(YOUR GOAL): Rewrite the listing lines below, starting at the line with "660x450 pixels." and ending at the line with "click(x=1431, y=25)", changing "date label" to "date text" and keeping everything else the same. Leave the pictures out of your answer.

(RECORDS SUPPLIED):
§
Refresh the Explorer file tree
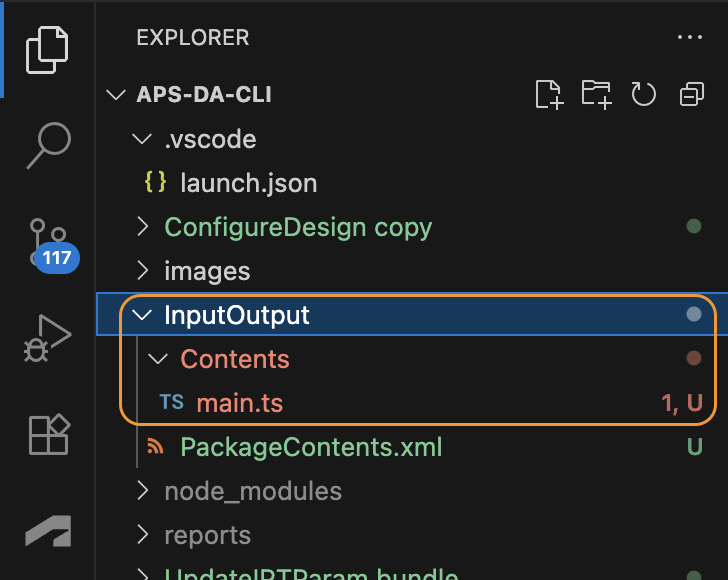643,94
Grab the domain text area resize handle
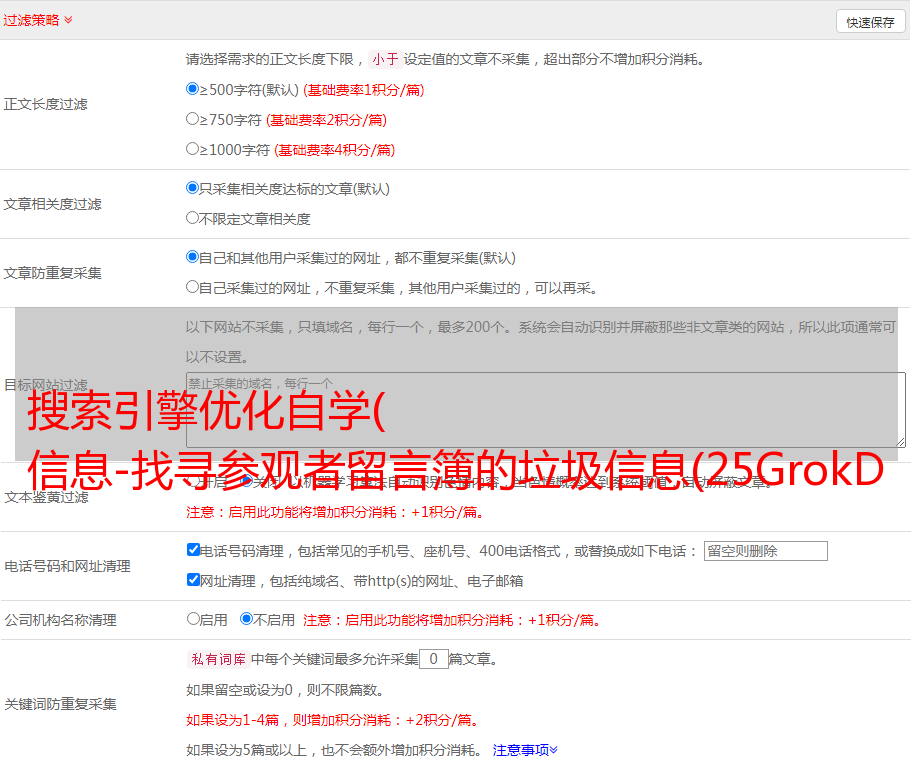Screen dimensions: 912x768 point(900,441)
§
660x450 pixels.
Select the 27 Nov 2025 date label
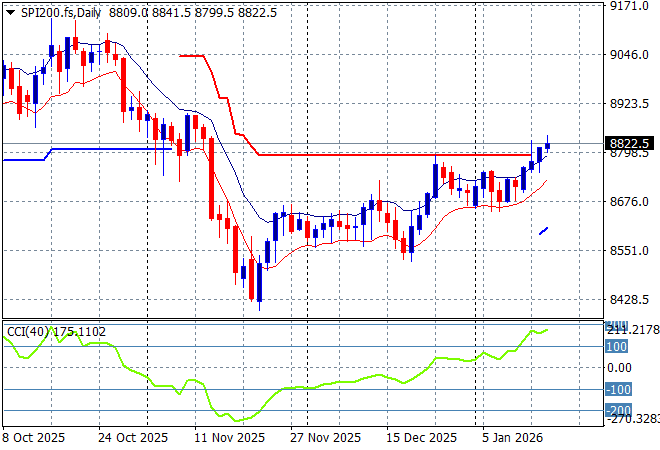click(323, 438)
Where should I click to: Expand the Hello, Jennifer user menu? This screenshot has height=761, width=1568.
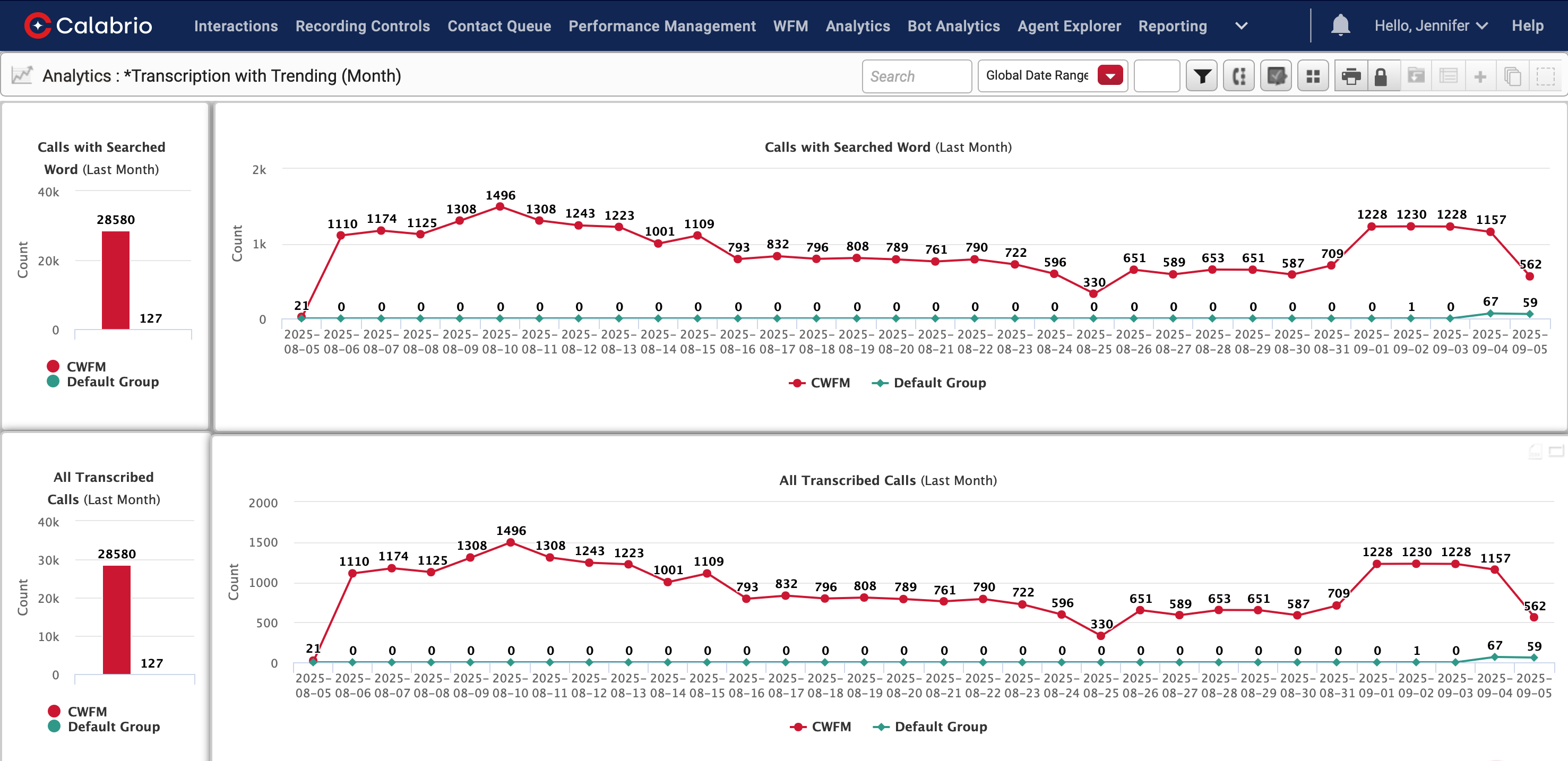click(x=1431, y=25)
§
(FINAL ANSWER):
660x450 pixels.
Select the 27 Nov 2025 date text
click(323, 438)
Where should I click to: Expand the Hello, Jennifer user menu? This screenshot has height=761, width=1568.
click(x=1431, y=25)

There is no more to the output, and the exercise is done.